Wednesday, April 15, 2009

Stress Tests and the Bank Situation

A good news piece from the WSJ this morning talking about the results of the Treasury's "Stress Tests" and how to handle the findings.

The Obama administration is considering making public some results of the stress tests being conducted on the country's 19 largest banks, said people familiar with the matter, a move that could help more clearly separate healthy banks from the weaklings.

Until now, the government has tried to treat all banks equally, pouring cash into both strong and struggling institutions to prop up the financial sector. The strategy has provided cover for beleaguered banks, which received funds along with their stronger brethren.

What the government has done through TARP and the capital injections has been to treat all banks that could be considered a systemic risk as though they all have, or might get the flu. The idea being that by inoculating all the banks with extra cash they will continue to lend.

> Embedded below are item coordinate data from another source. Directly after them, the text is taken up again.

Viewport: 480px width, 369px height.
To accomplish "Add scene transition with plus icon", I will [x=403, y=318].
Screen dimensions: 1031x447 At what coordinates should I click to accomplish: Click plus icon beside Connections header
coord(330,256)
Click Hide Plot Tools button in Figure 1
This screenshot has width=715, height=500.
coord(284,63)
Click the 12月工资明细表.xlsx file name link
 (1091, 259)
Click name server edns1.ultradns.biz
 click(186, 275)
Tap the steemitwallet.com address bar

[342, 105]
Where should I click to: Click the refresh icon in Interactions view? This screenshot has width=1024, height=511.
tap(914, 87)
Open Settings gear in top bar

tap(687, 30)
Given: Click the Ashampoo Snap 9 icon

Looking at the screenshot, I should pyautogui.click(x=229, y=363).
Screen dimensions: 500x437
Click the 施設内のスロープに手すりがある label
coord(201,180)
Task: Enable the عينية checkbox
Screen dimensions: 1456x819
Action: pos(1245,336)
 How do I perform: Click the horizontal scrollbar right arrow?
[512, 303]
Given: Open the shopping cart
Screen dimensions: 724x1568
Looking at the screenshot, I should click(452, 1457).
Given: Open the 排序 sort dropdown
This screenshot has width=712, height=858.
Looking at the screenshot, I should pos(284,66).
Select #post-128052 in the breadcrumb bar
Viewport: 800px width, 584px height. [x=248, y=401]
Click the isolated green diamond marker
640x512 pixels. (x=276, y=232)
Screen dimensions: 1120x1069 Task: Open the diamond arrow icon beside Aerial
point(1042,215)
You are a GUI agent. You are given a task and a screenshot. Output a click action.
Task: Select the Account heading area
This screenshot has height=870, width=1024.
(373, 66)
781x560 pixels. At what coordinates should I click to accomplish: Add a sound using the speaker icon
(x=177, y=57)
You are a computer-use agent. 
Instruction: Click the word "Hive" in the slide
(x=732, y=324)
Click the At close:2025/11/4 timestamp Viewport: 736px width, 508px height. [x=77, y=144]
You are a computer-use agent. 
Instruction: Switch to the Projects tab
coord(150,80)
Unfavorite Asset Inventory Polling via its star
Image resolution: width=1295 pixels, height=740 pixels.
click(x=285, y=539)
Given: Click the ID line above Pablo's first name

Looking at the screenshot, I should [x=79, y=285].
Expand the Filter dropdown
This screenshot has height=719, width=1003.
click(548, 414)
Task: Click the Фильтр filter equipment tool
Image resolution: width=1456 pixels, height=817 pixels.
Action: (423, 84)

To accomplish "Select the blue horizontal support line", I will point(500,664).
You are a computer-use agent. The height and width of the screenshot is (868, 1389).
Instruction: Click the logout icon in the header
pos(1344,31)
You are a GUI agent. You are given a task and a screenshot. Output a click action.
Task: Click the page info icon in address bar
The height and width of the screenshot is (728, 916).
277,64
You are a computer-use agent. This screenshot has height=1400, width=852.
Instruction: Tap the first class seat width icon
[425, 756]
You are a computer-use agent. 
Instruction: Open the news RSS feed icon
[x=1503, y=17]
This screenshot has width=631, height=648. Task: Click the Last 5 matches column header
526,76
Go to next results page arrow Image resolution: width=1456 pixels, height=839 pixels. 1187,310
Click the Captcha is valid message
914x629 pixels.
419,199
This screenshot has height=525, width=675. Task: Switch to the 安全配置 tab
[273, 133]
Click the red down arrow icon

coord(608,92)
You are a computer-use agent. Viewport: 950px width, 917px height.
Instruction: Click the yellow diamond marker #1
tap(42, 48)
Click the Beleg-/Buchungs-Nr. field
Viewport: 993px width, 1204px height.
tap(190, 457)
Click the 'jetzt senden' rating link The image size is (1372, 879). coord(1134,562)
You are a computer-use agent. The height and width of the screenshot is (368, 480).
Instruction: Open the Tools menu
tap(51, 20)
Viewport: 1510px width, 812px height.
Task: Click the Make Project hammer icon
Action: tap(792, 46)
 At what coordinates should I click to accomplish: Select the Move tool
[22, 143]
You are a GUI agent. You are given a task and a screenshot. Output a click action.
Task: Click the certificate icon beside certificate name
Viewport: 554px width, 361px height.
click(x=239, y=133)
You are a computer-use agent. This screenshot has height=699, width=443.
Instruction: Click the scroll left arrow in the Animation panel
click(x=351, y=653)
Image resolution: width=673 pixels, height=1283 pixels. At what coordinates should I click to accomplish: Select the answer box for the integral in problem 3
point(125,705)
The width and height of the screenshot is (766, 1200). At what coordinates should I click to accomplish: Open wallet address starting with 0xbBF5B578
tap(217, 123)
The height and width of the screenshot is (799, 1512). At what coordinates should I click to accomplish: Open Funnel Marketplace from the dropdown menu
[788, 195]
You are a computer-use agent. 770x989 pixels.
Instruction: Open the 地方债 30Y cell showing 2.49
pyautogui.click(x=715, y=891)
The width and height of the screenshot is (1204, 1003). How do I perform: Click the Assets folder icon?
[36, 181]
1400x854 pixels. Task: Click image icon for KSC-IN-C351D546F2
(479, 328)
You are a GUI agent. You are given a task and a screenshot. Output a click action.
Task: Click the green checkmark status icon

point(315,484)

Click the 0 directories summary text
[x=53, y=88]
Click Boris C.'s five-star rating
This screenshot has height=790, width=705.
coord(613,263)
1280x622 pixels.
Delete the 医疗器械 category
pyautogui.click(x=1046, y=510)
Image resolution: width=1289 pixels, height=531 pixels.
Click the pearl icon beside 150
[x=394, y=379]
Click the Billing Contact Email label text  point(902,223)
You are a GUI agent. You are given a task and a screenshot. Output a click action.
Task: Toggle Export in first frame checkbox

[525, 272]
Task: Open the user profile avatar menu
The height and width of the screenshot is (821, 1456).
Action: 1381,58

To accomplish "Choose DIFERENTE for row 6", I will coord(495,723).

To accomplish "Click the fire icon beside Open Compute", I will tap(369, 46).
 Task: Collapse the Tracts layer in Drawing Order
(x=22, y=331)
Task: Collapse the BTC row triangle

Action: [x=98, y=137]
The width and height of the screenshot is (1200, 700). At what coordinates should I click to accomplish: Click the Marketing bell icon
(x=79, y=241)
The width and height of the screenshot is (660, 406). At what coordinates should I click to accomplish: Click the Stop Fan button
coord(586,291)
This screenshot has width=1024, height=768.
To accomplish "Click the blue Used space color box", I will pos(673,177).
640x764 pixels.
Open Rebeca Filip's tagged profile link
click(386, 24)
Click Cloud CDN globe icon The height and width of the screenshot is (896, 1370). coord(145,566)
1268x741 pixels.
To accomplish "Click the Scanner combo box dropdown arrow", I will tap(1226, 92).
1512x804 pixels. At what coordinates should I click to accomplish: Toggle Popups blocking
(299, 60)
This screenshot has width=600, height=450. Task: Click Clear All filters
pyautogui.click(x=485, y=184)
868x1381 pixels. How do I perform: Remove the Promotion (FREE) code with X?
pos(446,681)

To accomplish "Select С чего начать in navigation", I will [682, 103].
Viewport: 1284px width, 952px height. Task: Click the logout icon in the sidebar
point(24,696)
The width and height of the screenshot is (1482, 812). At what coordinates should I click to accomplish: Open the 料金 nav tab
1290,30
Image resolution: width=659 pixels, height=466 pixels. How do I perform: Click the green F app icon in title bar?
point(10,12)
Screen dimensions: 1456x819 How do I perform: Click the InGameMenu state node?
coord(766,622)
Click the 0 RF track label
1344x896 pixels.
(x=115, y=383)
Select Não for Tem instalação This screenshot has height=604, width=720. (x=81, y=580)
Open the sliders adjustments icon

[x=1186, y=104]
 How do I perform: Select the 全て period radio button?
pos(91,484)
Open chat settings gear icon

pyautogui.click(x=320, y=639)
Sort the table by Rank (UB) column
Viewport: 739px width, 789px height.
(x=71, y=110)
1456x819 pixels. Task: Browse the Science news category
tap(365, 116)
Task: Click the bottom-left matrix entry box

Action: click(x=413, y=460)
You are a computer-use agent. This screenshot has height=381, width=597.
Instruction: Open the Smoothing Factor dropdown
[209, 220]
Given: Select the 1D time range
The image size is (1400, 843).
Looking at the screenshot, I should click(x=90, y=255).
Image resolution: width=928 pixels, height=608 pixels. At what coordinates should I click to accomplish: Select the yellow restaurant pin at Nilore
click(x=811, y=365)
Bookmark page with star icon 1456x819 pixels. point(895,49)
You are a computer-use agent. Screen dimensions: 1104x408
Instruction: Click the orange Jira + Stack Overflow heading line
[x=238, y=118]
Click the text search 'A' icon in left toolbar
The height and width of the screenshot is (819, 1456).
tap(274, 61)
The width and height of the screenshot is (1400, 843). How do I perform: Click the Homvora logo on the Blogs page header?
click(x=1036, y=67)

This possible move, combined with first-quarter bank earnings and the push by some financial institutions to raise new capital and repay their bailout funds, could lay the groundwork for a new phase in the financial crisis. Within weeks, the stronger banks could emerge free of government shackles and flush with new funds, with weaker ones still reliant on federal largesse. That would transform how investors and the government view the financial sector.

Since announcing the stress tests earlier this year, the government hasn't made clear what, if anything, would be disclosed about the assessments. The Treasury originally suggested it would defer to individual banks to disclose results. But some regulators worried about banks selectively leaking information, causing a possible bias against rivals.

We should look at how these findings are released to investors, as we don't want to have a run on the weaker financial institutions. The truth is that we have signed up to support the flu-ridden banks until they get better. This is the fundamental problem with the intervention by the government. Banks that would have continued lending through the crisis and not over-leveraging themselves have been almost forced to over-leverage their balance sheets as the FEDS are forcing them to extend credit as a condition of the TARP funds. This is why the banks that are strong are doing everything possible to get out of TARP.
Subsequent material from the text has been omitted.